If you are a fan of Prince's music you are very fortunate to have found this site. I have a whole bunch of out-of-print Prince records just waiting to be digitized and posted. The first one up is The Family's only record to date. The story starts when Prince's other musical outlet, The Mutha Fuckin' Time, officially broke up after Morris Day left the band in 1984. Prince, wanting another project to output his trademark Minneapolis sound while he himself ventured to other sounds, formed the remaining members into a group dubbed "The Family". The Time's replacement keyboardist Paul Peterson was re-named St. Paul and moved to vocals, while Jerome Benton and Jellybean Johnson maintained the roles of comic foil and drummer, respectively, that they had previously occupied. Then he threw in his tour manager's brother, Eric Leeds, on saxophone and Revolution guitarist Wendy Melvoin's somehow creepier twin sister, Susannah to take the duties of vocals, keyboards and banging Prince. Even though everyone knew, except some ugly, Marc Bolan wannabe idiot I met in Boston, that the band was really composed of Prince with St. Paul doing his best to replicate Prince's vocals and Eric Leeds peppering the tracks with some saxophone, he still felt obligated to add Miko Weaver's name to the linear notes to explain the appearance of guitar on a record performed by a band without a guitarist. He had them (somehow) play one show, shoot a stupid video and hoped it would be as big as The Time was.
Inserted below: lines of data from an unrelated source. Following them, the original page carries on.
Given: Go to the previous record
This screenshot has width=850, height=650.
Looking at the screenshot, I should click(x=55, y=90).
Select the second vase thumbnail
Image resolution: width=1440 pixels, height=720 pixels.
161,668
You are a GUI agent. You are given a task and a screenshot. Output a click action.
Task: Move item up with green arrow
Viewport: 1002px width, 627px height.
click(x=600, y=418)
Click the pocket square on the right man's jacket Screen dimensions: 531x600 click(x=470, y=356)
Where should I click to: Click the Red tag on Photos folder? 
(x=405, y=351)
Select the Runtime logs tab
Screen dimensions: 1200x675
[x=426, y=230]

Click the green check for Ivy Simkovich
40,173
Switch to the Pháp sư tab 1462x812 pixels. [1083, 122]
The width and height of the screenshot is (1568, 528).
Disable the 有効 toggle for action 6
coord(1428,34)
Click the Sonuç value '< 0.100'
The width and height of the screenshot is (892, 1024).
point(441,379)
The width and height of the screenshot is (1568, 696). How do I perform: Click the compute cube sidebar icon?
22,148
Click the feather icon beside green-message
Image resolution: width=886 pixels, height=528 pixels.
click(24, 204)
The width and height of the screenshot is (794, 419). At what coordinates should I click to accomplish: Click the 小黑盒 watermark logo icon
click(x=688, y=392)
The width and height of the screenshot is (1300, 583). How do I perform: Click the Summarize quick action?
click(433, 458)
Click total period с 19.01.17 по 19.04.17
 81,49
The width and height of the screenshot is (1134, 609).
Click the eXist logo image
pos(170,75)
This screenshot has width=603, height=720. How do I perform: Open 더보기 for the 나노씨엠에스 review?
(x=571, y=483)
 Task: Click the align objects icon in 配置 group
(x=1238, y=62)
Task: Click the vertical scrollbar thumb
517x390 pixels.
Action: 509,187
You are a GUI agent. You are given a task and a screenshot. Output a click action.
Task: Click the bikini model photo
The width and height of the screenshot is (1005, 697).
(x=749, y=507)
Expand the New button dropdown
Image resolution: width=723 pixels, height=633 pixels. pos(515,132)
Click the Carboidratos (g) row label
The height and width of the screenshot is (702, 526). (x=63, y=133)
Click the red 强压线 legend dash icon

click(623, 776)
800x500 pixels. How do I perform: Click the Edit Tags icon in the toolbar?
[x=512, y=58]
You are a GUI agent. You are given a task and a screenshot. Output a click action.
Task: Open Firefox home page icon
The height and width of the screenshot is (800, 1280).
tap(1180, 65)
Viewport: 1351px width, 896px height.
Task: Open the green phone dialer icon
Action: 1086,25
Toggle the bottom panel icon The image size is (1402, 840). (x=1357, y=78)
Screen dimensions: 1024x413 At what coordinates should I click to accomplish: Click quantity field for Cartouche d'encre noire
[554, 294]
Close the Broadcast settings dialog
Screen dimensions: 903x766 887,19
This is one of my favorite Prince albums and, arguably, one of the more important in his enormous catalog. It's one of the first Paisley Park releases (I'm not sure if Romance 1600 was released first or not) and also marks Prince's first collaboration with saxophonist Eric Leeds and composer Clare Fischer. Prince has always used his other bands to either release music that sounded like things he had already done but still enjoyed doing or as a test run for new sounds he would like to explore. This record is more of the latter. Sonically and chronologically The Family falls between Around The World In A Day and Parade. Tracks like 'The Screams Of Passion' and 'Nothing Compares 2 U', use the same Beatles-style pop found on Around The World In A Day and could easily be at home on either record while 'River Run Dry' and Desire' start to develop the European, orchestral funk Prince would later exaggerate to create Parade. 'Yes' and 'Susannah's Pajamas' mark his first experimentation with the funk-jazz fusion sound that he and Eric Leeds would continue to work with on their under appreciated side-project, Madhouse and again in the 2000s with his own N.E.W.S. and The Rainbow Children albums. The two songs that sound the most like The Time on this record are probably the best two. The album opener, 'High Fashion' is a silly, funky story of a girl who's only concerned is the size of a man's bank account. Thankfully St. Paul is able to 'flash all that cash [he has]' and win her over. 'Mutiny' makes The Family sound like The Time's angry little brother. As a added bonus the song ends with Prince's infamous waiter character reprised from The Time's 'Chili Sauce'.

Even with the original version of 'Nothing Compares 2 U', which almost compares to the Sinead O'Connor version , this record still isn't worth the 85 dollars it's selling for on Amazon right now. It's pretty much a fact that when Paisley Park folded it was the last chance for this record to remain in print. Maybe The Family reunion will help fix that. Enjoy!

Track listing:
Side A:
1. High Fashion
2. Mutiny
3. The Screams Of Passion
4. Yes

Side B:
1. River Run Dry
2. Nothing Compres 2 U
3. Susannah's Pajamas
4. Desire

Download The Family from DivShare(45.7 MB)


The Molimer said...

wow so cool absolutley love this stuff im so greatfull to this dedocated fan xxx

Jorge Cabrera said...

Would you please re-up it? thanks!!!!